Nigeria’s beverage manufacturers have escalated their campaign against organised packaging theft, with the Manufacturers Association of Nigeria (MAN) formally condemning what it calls deliberate economic sabotage, weeks after a landmark police operation dismantled illegal recycling networks in Anambra State.
As we reported in February, the February 19 raid, coordinated by the Beer Sectoral Group (BSG) and the Nigeria Police Force — tore through multiple illegal facilities in Onitsha and surrounding areas, leading to the arrest of several suspects. What they found wasn’t opportunistic petty theft but an organised operation: returnable glass bottles and plastic crates belonging to beverage companies were being systematically crushed and shredded, then sold as raw materials into informal recycling networks.

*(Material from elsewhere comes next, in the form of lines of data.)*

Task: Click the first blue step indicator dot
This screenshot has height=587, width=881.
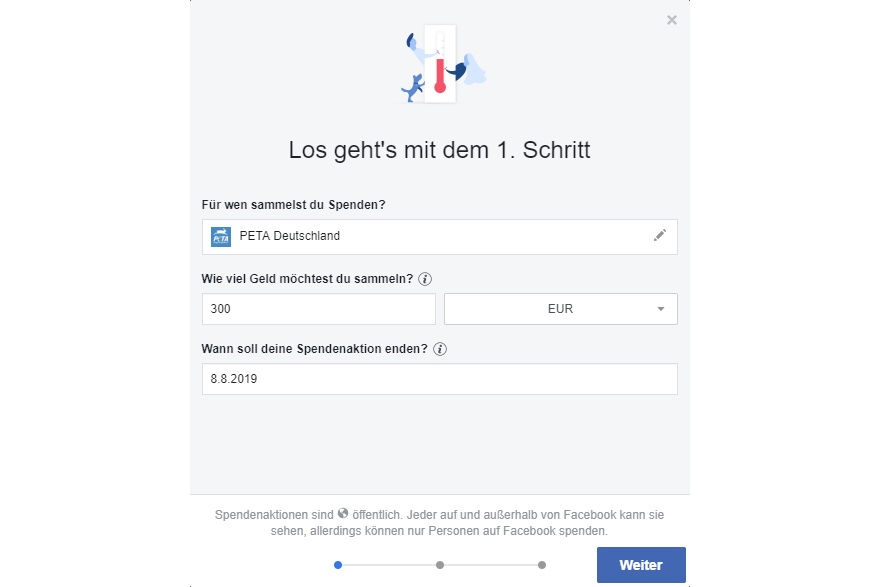Action: coord(338,565)
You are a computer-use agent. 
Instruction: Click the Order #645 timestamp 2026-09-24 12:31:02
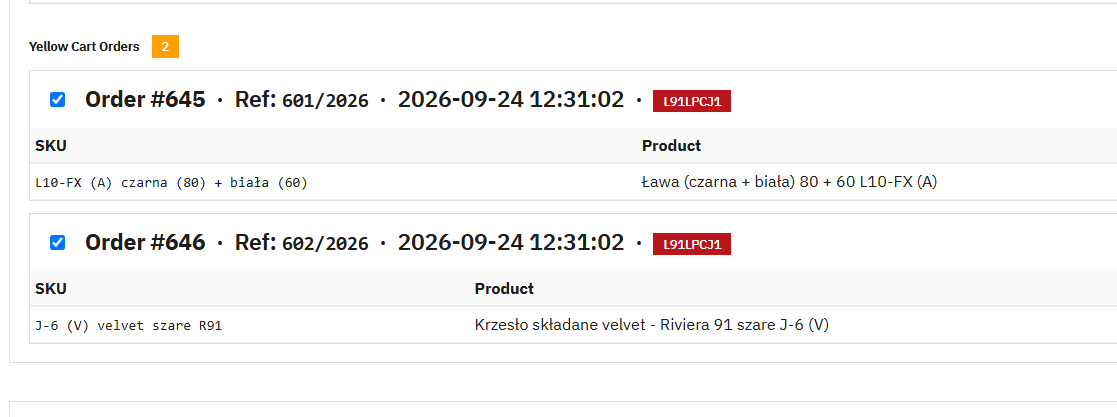(x=511, y=100)
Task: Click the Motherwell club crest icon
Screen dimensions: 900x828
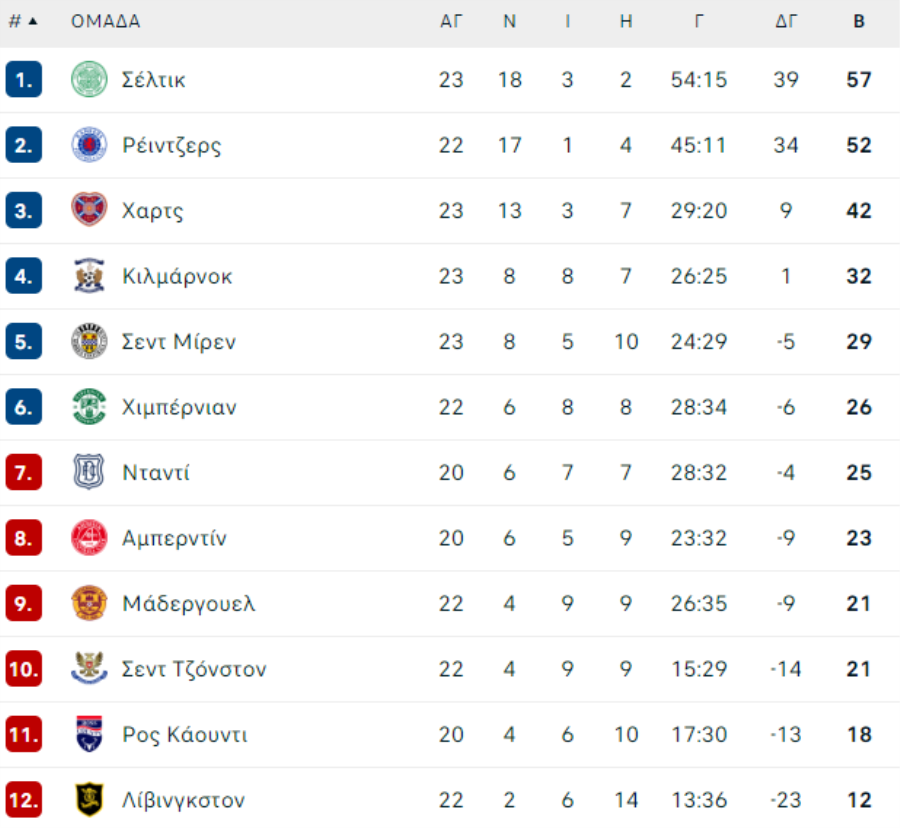Action: click(x=89, y=602)
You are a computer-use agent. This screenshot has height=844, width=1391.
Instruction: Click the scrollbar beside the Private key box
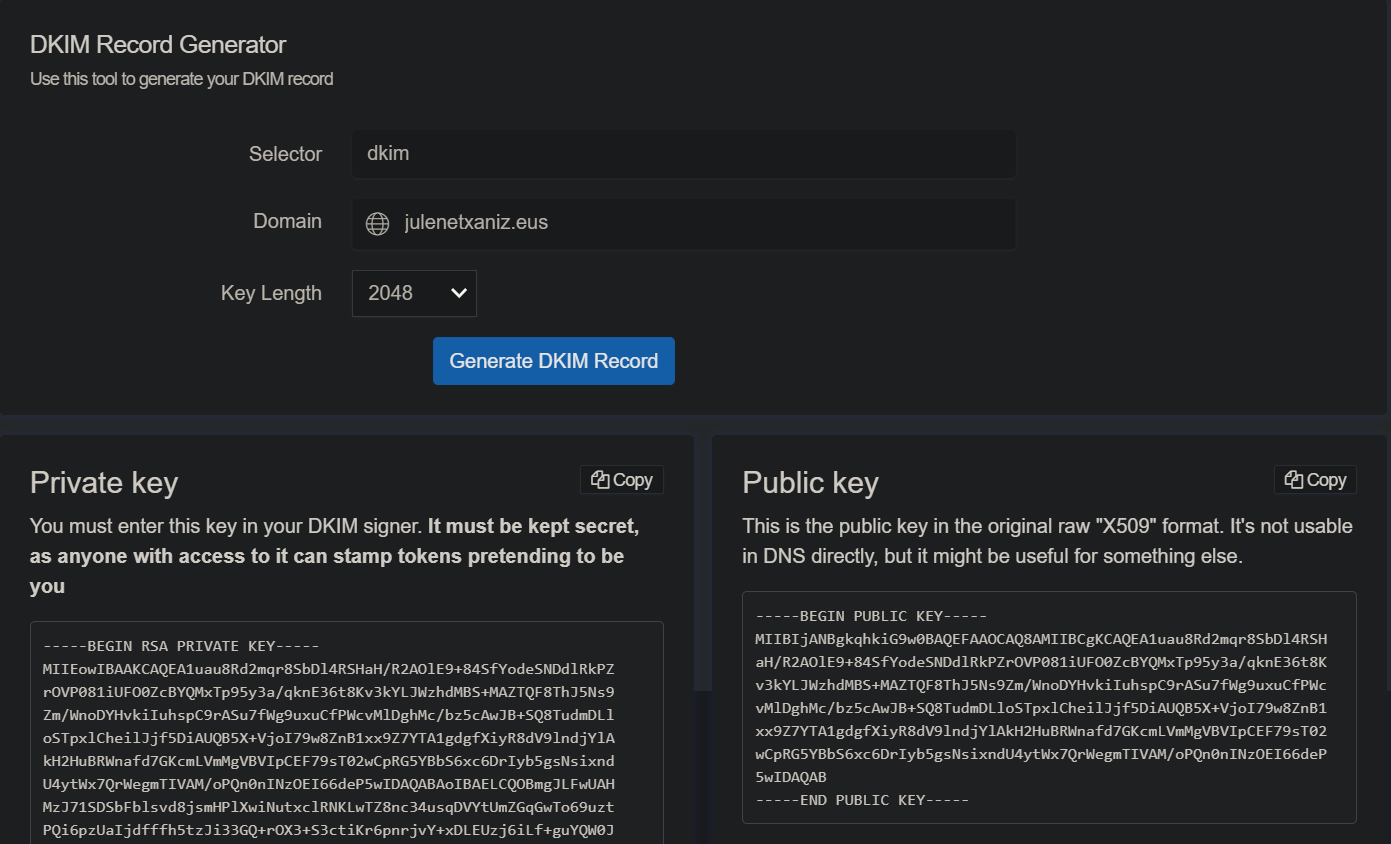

“The police, working with member companies, acted on credible intelligence and stormed the factories to crack down on illegal disposal, theft, and unauthorised recycling of the returnable packaging materials of the affected companies, notably returnable glass bottles and plastic crates.” — Segun Ajayi-Kadir, Director-General, Manufacturers Association of Nigeria

The raid was the culmination of sustained, months-long intelligence gathering. Investigators identified multiple active processing sites across the South-East where packaging, meant to be returned to manufacturers under a deposit-refund system, cleaned and reused, was instead being stripped of all value and funnelled into a grey market for scrap material.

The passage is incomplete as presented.